Stored items
============================================================
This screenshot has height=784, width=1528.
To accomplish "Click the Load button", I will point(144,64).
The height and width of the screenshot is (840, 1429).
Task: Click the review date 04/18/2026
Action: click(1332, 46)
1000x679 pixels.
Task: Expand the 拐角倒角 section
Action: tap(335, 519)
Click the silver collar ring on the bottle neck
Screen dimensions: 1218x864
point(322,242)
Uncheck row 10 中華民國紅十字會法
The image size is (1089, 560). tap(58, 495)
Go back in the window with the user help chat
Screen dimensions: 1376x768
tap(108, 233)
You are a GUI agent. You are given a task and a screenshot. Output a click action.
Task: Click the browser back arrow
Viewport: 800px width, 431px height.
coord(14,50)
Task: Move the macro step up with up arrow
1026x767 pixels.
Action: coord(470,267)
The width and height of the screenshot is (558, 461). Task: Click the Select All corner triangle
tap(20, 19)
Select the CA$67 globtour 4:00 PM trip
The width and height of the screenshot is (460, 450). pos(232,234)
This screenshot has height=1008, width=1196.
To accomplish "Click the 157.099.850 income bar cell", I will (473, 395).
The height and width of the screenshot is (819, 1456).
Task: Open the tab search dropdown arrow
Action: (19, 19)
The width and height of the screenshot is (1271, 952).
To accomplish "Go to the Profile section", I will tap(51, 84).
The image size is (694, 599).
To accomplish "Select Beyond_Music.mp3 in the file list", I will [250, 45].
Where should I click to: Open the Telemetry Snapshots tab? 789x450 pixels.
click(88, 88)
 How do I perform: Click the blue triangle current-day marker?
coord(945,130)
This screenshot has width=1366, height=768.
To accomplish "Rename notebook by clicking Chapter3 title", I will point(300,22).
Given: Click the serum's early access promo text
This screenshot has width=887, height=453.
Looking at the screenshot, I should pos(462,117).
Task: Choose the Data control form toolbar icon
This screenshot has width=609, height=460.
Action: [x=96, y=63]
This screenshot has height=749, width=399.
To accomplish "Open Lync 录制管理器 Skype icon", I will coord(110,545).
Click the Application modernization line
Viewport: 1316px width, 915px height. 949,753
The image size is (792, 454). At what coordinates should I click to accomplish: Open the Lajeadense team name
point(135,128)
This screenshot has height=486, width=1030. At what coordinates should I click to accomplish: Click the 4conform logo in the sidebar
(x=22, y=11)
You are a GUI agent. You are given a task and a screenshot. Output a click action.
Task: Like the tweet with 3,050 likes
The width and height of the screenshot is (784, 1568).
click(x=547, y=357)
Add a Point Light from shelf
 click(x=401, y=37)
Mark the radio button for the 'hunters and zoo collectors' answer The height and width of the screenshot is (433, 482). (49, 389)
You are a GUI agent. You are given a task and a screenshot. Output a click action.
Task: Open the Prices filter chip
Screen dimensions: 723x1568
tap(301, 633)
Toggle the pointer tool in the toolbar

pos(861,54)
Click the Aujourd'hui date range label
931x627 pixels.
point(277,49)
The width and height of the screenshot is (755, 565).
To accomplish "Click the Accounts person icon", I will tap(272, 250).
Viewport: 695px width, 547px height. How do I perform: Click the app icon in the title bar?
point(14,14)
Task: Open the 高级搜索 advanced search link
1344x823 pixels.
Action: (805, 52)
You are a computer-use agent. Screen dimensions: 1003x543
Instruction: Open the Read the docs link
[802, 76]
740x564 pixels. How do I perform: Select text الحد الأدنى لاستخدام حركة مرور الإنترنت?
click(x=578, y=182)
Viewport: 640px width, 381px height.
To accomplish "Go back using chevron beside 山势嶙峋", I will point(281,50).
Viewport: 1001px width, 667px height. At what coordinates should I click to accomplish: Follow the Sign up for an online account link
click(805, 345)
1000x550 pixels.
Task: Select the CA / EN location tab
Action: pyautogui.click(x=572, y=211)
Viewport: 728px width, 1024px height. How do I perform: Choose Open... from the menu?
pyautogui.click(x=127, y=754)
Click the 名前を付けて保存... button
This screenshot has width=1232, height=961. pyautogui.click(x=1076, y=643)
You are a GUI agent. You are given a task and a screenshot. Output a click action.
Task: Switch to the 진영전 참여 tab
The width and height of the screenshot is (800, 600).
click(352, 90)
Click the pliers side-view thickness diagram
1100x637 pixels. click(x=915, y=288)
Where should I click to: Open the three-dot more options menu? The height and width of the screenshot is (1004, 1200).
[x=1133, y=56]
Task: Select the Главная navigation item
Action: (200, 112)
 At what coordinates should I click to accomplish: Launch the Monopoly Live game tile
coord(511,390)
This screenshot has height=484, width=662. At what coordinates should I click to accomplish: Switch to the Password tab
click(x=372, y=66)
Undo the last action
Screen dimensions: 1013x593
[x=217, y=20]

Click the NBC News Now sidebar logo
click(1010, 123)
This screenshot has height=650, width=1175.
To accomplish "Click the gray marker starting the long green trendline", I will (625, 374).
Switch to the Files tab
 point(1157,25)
============================================================
Output exactly the span of lines beginning at the first line of the records and ending at the line that holds "This screenshot has height=1008, width=1196.", inclusive, with no other text.

SOLUTION FOR THIS TASK:
This screenshot has height=784, width=1528.
To accomplish "Click the Load button", I will point(144,64).
The height and width of the screenshot is (840, 1429).
Task: Click the review date 04/18/2026
Action: click(1332, 46)
1000x679 pixels.
Task: Expand the 拐角倒角 section
Action: tap(335, 519)
Click the silver collar ring on the bottle neck
Screen dimensions: 1218x864
point(322,242)
Uncheck row 10 中華民國紅十字會法
The image size is (1089, 560). tap(58, 495)
Go back in the window with the user help chat
Screen dimensions: 1376x768
tap(108, 233)
You are a GUI agent. You are given a task and a screenshot. Output a click action.
Task: Click the browser back arrow
Viewport: 800px width, 431px height.
coord(14,50)
Task: Move the macro step up with up arrow
1026x767 pixels.
Action: coord(470,267)
The width and height of the screenshot is (558, 461). Task: Click the Select All corner triangle
tap(20, 19)
Select the CA$67 globtour 4:00 PM trip
The width and height of the screenshot is (460, 450). pos(232,234)
This screenshot has height=1008, width=1196.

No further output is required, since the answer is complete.